__Document excerpt__.
When is an Array an Array? Strategies for checking Array equality in Ruby

Object equality is an interesting topic. You can check for matching values (with or without ordering). You can also check to see if the object has the same in-memory id. I’ve written code to diff two arrays before but I’ve never sat down to think about all the ways to accomplish this. Also I was able to explore what I believe are the most optimal approaches.

Basic equality

The most basic example of checking two objects is the equality method ==. This is a common check done between Ruby objects and Array is no different. So what exactly does it do? According to the documentation, it will check the .size of both arrays along with each individual index value against the other array. Looking at the source code for == in Ruby 3.2.2 we can see this at work:

rb_ary_equal(VALUE ary1, VALUE ary2)
{
    if (ary1 == ary2) return Qtrue;
    if (!RB_TYPE_P(ary2, T_ARRAY)) {
        if (!rb_respond_to(ary2, idTo_ary)) {
            return Qfalse;
        }
        return rb_equal(ary2, ary1);
    }
    if (RARRAY_LEN(ary1) != RARRAY_LEN(ary2)) return Qfalse;
    if (RARRAY_CONST_PTR_TRANSIENT(ary1) == RARRAY_CONST_PTR_TRANSIENT(ary2)) return Qtrue;
    return rb_exec_recursive_paired(recursive_equal, ary1, ary2, ary2);
}

The first conditional checks to see if the arrays are identical in memory:

if (ary1 == ary2) return Qtrue;

The third conditional is an early return false if the size of the two array’s doesn’t match:

if (RARRAY_LEN(ary1) != RARRAY_LEN(ary2)) return Qfalse;

The last line is a recursive call which I assume is the iteratively check every index’s value against the other array. The remainder of the method (conditional 2 and 4) I’m less sure about but looking at the code they both can perform early returns to break out of the recursive method call. Assumedly either when there are no more indexes to check against or the arrays are found not to match.

Now working our way back to the higher-level Ruby implementation, what does a practical example of this look like?

__Dataset extract__.
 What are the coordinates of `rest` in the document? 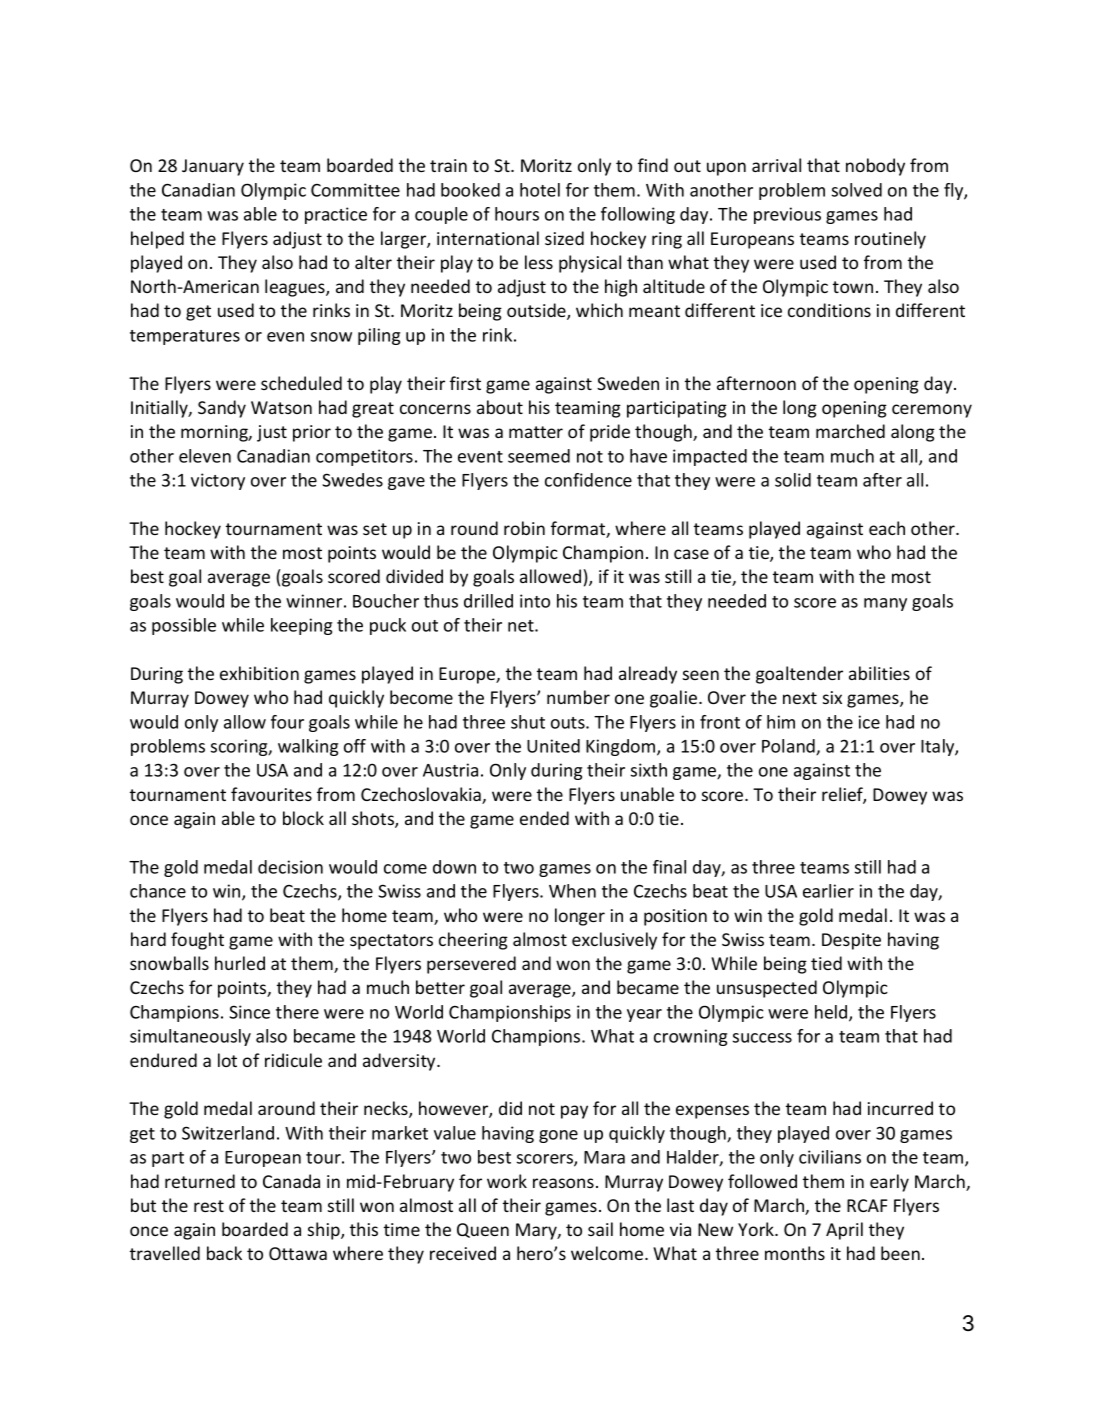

__Given exercise__.
In the article on Array equality in Ruby, what does the third conditional in the source for == do?

__Solution to this problem__.
It returns false early if the sizes of the two arrays don't match.